Hidden artwork found at Exeter Museum
13 June 2019, 10:44 | Updated: 13 June 2019, 10:54
The watercolour was found hidden beneath another piece of art.
Conservators at Exeter’s Royal Albert Memorial Museum & Art Gallery have uncovered a watercolour by the Devon artist Albert Moulton Foweraker.
It was found hidden beneath another painting by the same artist, called Palma, Majorca, which has been in the collection at the museum for over 100 years.
They were removing the piece from the backing board to preserve it, when they made the discovery.
Curator Michele Green said “It is thrilling to be the first to set eyes on this painting for 100 years. The painting is exquisite. It has all the characteristics of Foweraker’s Impressionistic style and demonstrates his skill in depicting the effects of light upon the landscape."

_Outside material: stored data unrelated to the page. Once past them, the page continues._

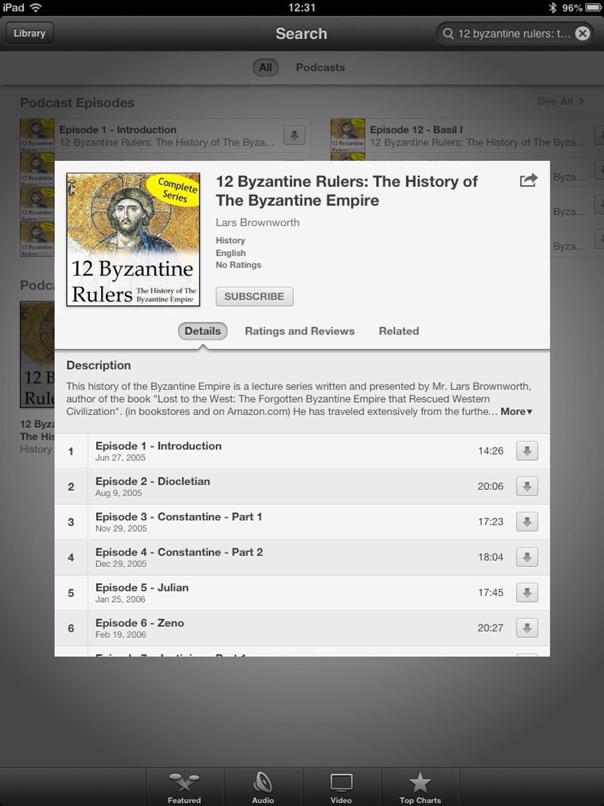The height and width of the screenshot is (806, 604).
Task: Select the Details tab
Action: (x=203, y=331)
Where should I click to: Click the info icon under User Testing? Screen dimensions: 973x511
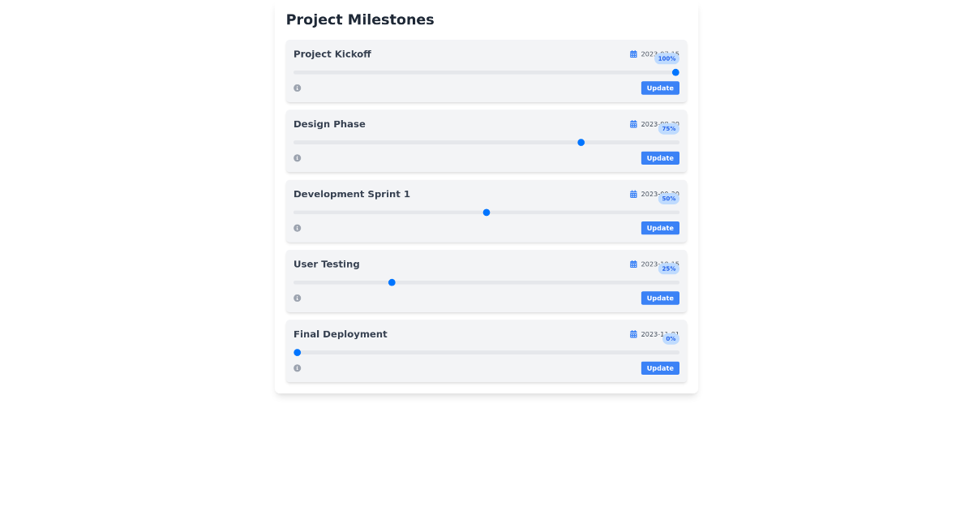pyautogui.click(x=297, y=298)
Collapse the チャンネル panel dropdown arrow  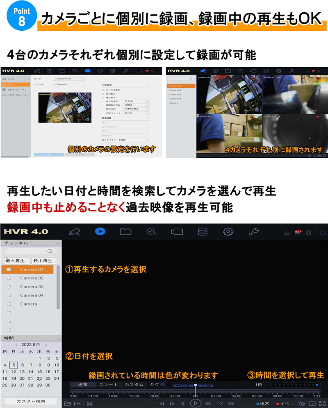(58, 243)
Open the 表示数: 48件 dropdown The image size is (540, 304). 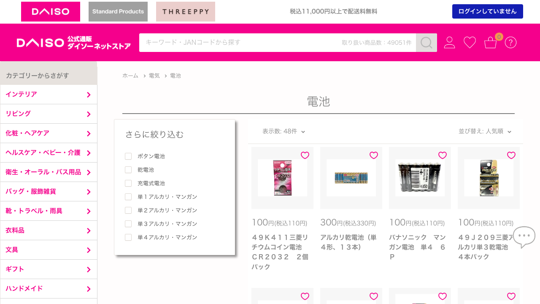[284, 131]
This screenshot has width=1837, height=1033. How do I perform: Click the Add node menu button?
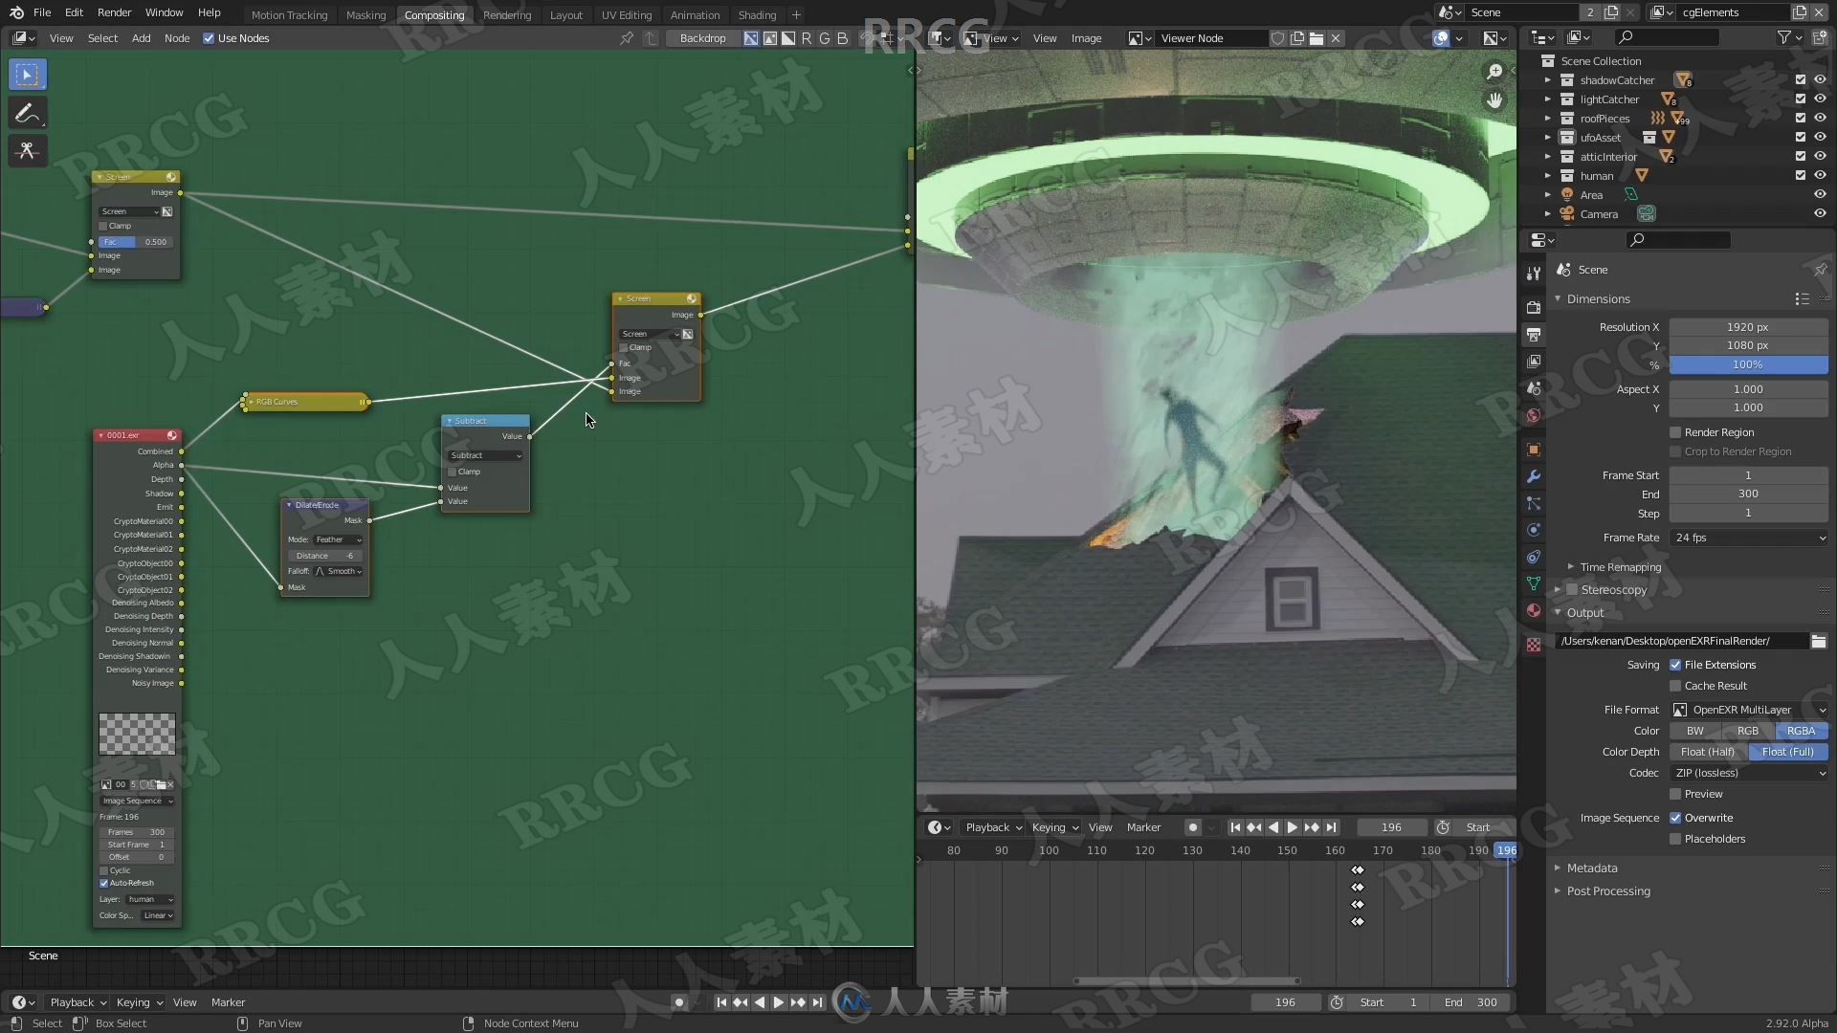pos(140,38)
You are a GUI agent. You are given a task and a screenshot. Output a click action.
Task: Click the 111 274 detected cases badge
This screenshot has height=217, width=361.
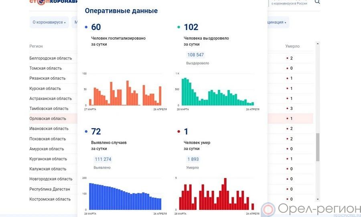click(103, 159)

Foweraker was educated at Exeter Cathedral School, then Christ’s College Cambridge. He was awarded a degree in applied science in 1893 and later qualified as a milling engineer. He worked both as an engineer and journalist in Exeter and occasionally would work as a science demonstrator at Exeter Technical College.
In 1898 he took up art professionally and moved to West Cornwall to Lelant near Carbis Bay, where he became a teacher of watercolour at the Cornish school of landscape and sea painting in St Ives.
Both pieces will be on display at the museum for A Sense of Place, a new fine art exhibition running from 18th June until 15th March 2020.